▶ **Work required**
Copy the items starting at the line containing "This screenshot has width=1036, height=1168." and ending after the line containing "pos(329,506)".

▶ **Information supplied**
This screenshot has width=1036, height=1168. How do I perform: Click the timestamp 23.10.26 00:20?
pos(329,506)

* * *

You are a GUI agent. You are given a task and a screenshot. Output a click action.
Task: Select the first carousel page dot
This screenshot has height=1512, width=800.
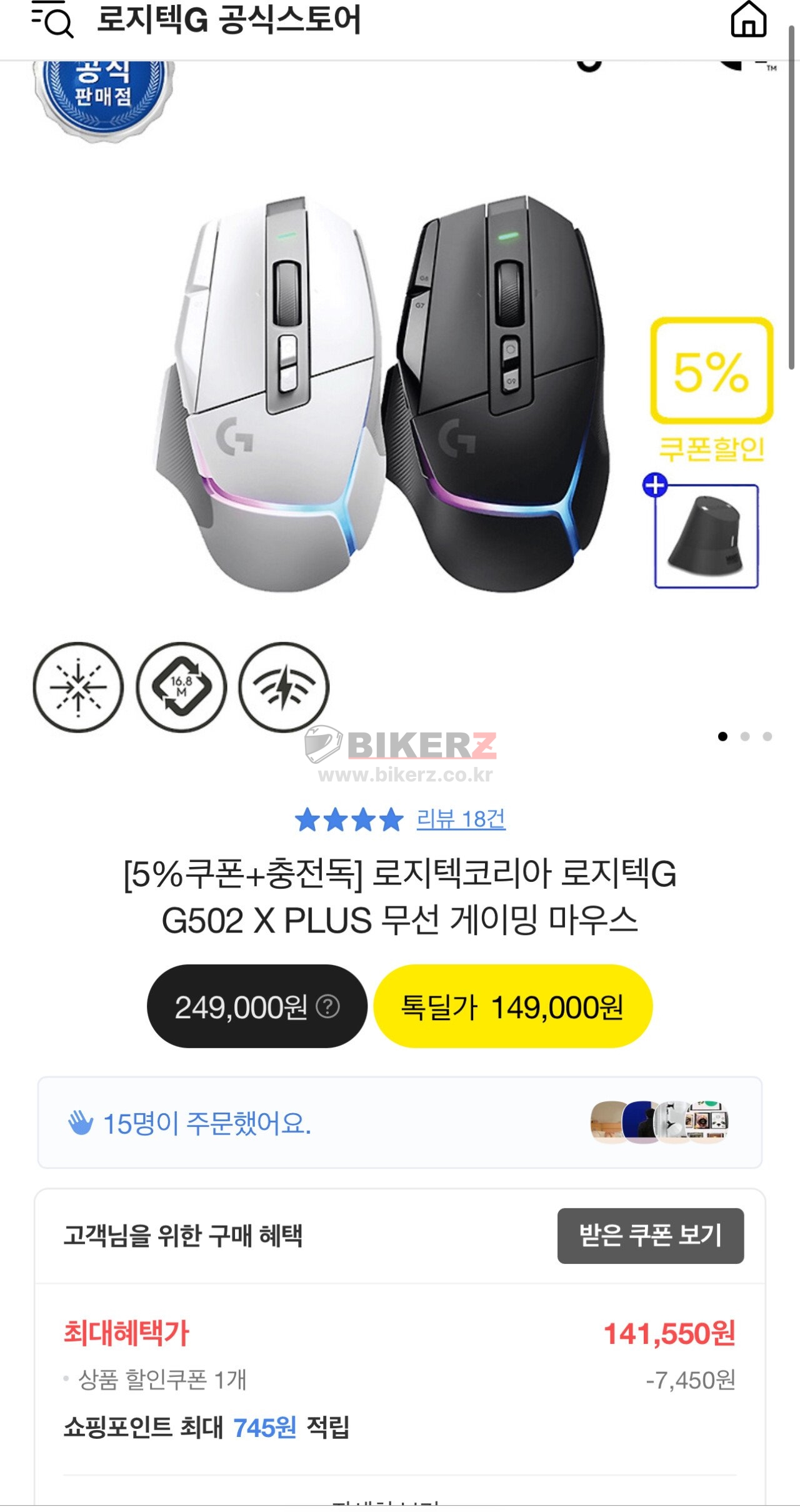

▶ **Response for this exercise**
This screenshot has width=1036, height=1168. How do I perform: Click the timestamp 23.10.26 00:20?
pos(329,506)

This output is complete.